Bajamos las sillas de las mesas, recogemos los libros que los clientes del ayer dejaron desordenados por la estancia y encendemos las máquinas de café. Como siempre, las primeras dos tazas son para mi abuela y para mí, y hacemos una extra para Rachel que siempre se toma unos minutos más que nosotras en llegar. Pasamos una barrida por la cocina y el salón como último recurso.

Cuando terminamos con la limpieza, compartimos entre nosotras una mirada de comadrería al mismo instante que Rachel hace sonar la campanilla de la entrada, una intachable sonrisa presente en su rostro y un atisbo de la misma expresión que mi abuela y yo compartimos.

Sin necesidad de decir algo, las tres nos acercamos al más precioso secreto de nuestro café: Una pequeña caja, hecha de madera y con flores que Abu, mi hermana y yo pintamos hace unos años. Pero es lo que guarda en su interior que es preciado: Dibujos.

Cuando mi abuela abrió la cafetería por primera vez, en medio de los años 80, tenía muy clara la imagen que quería portar. Un lugar dedicado al arte que invitara a sus clientes a utilizar los utensilios repartidos en cada mesa, esperando ser usados en dibujos y bosquejos. A veces hay muchos, a veces hay pocos;  siempre tenemos la suerte de encontrarnos con al menos uno.

Y esta mañana tres nuevos dibujos descansan en el fondo de la caja.

Mi abuela los toma entre sus manos, acercándolos a su pecho como si fueran un tesoro, y es que, de alguna manera, lo son. Abu es una amante del arte, aunque no muchos son testigos de la intensidad con la que sus ojos brillan cuando admira cada uno de los dibujos que nuestros clientes le dejan.

Y es con ese cariño extremo que ella los coloca en la pared del arte, donde miles de bosquejos han encontrado su hogar. Se trata de un mural gigante que nace desde lo más recóndito del suelo y que crece hasta lo más alto de techo. Está forrado de hojas, colores y pins que sostienen las hojas.

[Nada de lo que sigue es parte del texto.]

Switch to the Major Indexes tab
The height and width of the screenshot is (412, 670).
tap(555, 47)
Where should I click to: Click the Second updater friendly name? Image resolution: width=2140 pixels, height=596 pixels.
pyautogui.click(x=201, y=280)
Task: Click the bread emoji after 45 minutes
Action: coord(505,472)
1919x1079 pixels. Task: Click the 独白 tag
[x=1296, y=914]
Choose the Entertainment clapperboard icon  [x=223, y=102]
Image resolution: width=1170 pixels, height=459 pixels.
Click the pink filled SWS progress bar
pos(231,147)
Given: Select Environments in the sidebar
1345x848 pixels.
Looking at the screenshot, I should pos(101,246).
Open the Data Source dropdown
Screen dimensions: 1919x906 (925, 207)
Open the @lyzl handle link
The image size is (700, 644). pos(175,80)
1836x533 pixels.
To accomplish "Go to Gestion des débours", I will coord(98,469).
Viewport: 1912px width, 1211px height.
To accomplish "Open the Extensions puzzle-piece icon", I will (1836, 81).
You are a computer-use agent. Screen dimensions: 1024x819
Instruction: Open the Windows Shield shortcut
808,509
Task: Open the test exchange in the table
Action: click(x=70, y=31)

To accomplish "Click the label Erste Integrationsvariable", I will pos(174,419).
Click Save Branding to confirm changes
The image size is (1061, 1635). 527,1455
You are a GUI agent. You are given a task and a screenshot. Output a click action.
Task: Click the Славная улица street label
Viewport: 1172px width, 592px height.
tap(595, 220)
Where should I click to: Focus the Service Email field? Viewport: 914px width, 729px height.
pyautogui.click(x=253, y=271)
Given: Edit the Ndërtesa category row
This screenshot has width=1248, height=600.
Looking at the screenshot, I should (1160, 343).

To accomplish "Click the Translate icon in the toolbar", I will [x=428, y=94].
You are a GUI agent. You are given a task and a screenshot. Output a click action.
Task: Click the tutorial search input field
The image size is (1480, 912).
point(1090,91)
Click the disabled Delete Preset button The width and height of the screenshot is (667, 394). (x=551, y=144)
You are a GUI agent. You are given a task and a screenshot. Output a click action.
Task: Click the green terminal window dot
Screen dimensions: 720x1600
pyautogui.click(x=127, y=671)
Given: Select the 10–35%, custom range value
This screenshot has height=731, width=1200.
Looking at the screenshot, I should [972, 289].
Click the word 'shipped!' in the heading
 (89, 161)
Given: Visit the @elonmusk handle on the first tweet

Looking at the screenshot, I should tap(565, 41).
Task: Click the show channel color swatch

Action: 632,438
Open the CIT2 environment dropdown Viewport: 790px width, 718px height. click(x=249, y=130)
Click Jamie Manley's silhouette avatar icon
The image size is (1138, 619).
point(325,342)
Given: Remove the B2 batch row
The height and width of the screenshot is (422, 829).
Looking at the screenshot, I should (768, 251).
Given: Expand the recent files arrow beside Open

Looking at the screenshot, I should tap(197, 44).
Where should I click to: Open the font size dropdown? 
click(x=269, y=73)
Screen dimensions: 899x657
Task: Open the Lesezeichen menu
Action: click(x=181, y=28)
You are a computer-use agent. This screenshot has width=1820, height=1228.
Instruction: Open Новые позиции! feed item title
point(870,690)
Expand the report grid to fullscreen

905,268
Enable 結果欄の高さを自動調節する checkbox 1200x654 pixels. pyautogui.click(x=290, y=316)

Los primeros dibujos en ser dejados, esos que nacieron el primer día del café, siguen enterrados debajo de las nuevas obras.

Mi abuela, olvidándose de sus 65 años, comienza a subir la escalera deslizante que adquirimos hace un año, subiendo cada peldaño con la mente distraída en lugares disponibles para cada dibujo. Mi corazón se va achicando más y más ante la idea de que pierda el equilibrio o se resbale, pero la mujer es tan testaruda que rechaza cualquier ayuda que Rachel y yo ofrecemos.

Así que, mordiéndome la lengua, espero pacientemente porque Abu termine de organizar los dibujos y baje de la escalera.

Cuando sus pies tocan el suelo, vuelvo a respirar; el aire entra en mis pulmones y el color regresa a mi rostro, dejando que mi mente divague entre los nuevos integrantes de la pared.

Son dibujos tan pequeños y monocromáticos que no encuentro la emoción. Abu los ve con el pecho inflado de orgullo.

Sabiendo que no queda nada más por hacer, Rachel y yo nos colocamos tras la barra, a la espera de que nuestros clientes matutinos lleguen. Pero mi abuela no se inquieta, se queda ahí, admirando los años de dibujos que su local ha almacenado.